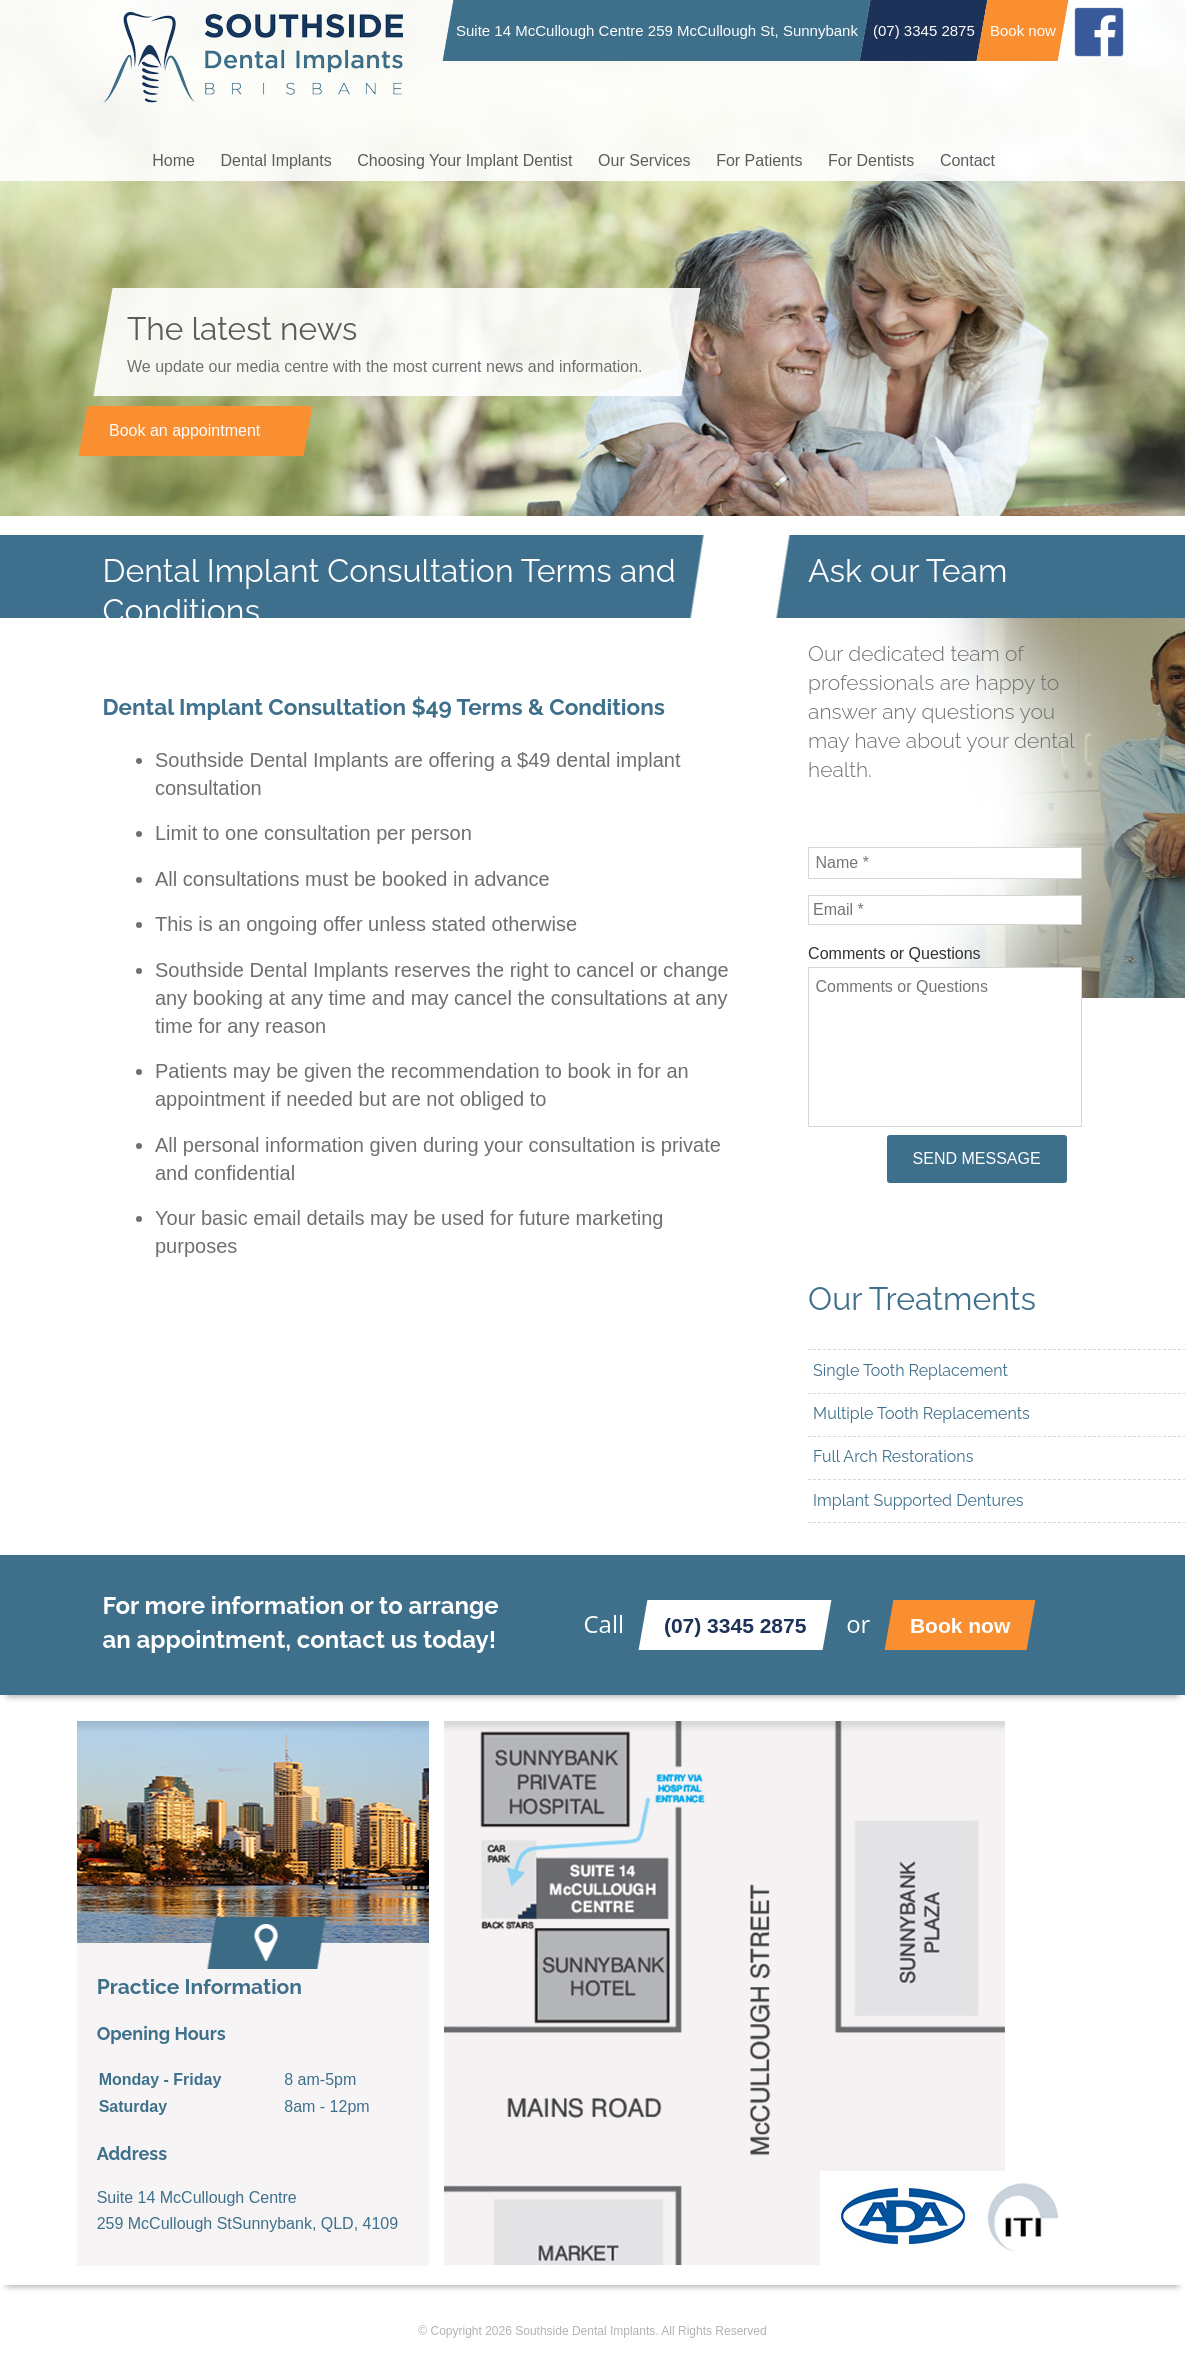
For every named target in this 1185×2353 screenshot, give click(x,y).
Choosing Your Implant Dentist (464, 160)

....

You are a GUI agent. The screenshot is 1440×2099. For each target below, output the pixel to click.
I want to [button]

....

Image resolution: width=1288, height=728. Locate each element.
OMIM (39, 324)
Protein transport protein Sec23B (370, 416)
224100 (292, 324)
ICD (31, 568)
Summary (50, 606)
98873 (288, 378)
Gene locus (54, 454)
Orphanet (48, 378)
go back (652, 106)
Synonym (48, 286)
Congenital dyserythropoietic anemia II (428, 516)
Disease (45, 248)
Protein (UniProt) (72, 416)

....

> **AIM OF THE EXERCISE**
Across all the entries, count the lines that contain "click", and state nothing but the total.

> **YOUR SOLUTION**
2